Schon in der Kupferzeit könnten unsere Vorfahren ins „Kino“ gegangen sein – und das in 3D und mit Surround-Sound. Statt in einem mit Technik ausgerüsteten Kinosaal fand ihr „Kino“ jedoch an Stätten mit Felsgravuren und guter Akustik statt, dort, wo sich akustische und visuelle Eindrücke zu einem „Kino im Kopf“ verbinden konnten. Diese These untersucht jetzt ein internationales Projekt mit modernsten digitalen Methoden. Die Forscher testen dabei neben der Akustik der Orte unter anderem, inwieweit sich Felsbild-Serien zu animierten Folgen verbinden lassen.

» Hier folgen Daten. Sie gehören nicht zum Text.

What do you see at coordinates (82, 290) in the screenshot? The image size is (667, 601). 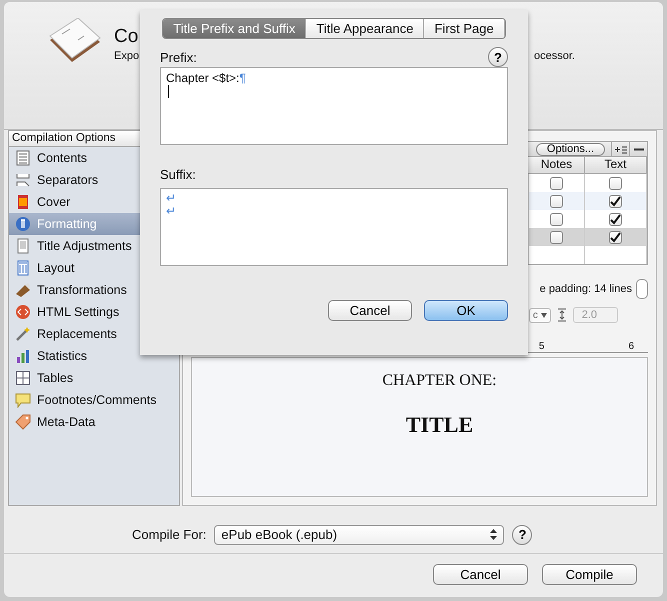 I see `sidebar-item-label: Transformations` at bounding box center [82, 290].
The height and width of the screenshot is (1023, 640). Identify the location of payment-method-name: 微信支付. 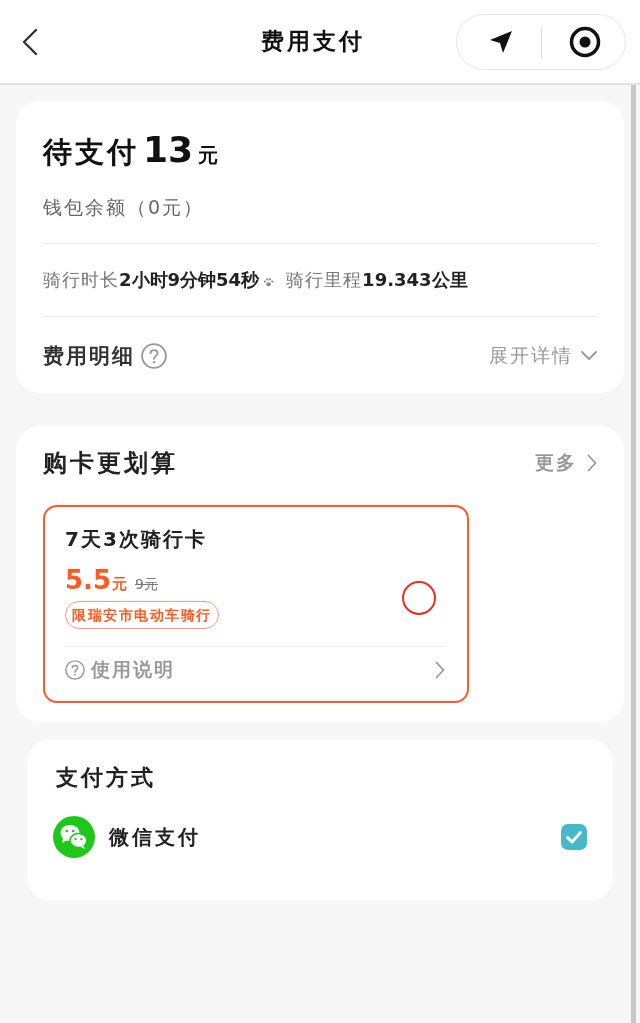
(155, 837).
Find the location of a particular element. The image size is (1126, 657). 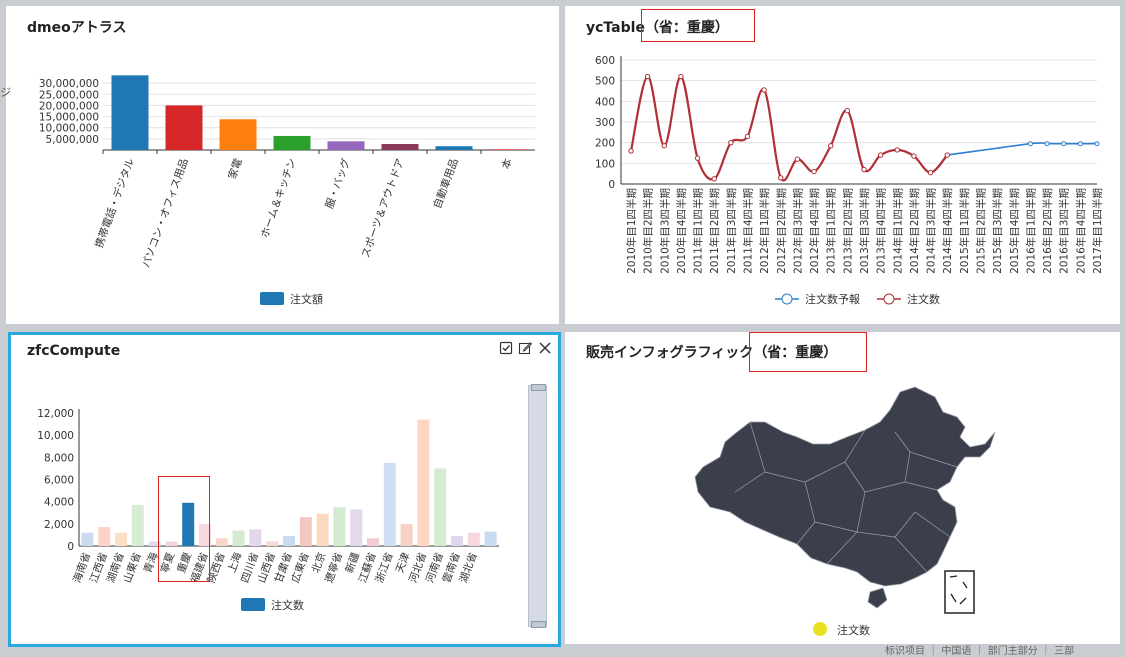

y-tick-label: 30,000,000 is located at coordinates (69, 84).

Das Kino wurde Ende des 19. Jahrhunderts erfunden – richtig oder falsch? Richtig, wenn man an moderne Formen des Kinos denkt. Doch die ursprüngliche Idee des Kinoerlebnisses, nämlich eine Geschichte visuell und auditiv zu vermitteln, scheint viel älter zu sein. Dessen Erfindung dürfte bis in die Kupferzeit zurückreichen. Darauf weisen Fundorte prähistorischer Felsgravuren hin, die Menschen aus der Ära von Ötzi bis Kaiser Augustus ein audiovisuelles Erlebnis boten. Diese liegen über ganz Europa verstreut. In Norditalien, wo sich die höchste Konzentration an Felsbildern und Fundorten befindet, werden diese nun im Rahmen des „Prehistoric Picture Project“ der Fachhochschule St. Pölten, der Universität Cambridge und der Bauhaus Universität Weimar untersucht. Dabei kommen für die Archäologie außergewöhnliche Instrumente und Methoden zum Einsatz – neueste digitale Medientechnologien erwecken so das prähistorische Kino zu neuem Leben.
Felsgravuren als Urzeitkino?
Im Zentrum des Projekts stehen prähistorische Felsgravuren, die in ganz Europa oftmals an verborgenen und schwer zugänglichen Plätzen liegen. Warum wurden gerade diese Plätze für die Felsbilder gewählt? Das war für die Archäologen bisher ein Rätsel. Umso spektakulärer ist folgende These von Frederick Baker, Mitarbeiter des Museum of Archaeology & Anthropology der University of Cambridge, der gemeinsam mit Christopher Chippindale von der FH St. Pölten das Projekt leitet: Die
Plätze der Felsbilder sind deshalb so ausgewählt worden, um den Betrachtern ein umfassendes visuelles und akustisches Erlebnis zu bieten – also quasi einen prähistorischen Kinofilm. Dieser These gehen die Forscher nun mit für die Archäologie außergewöhnlichen Methoden auf den Grund: modernsten digitalen Medientechnologien aus dem Bereich Film und Sound.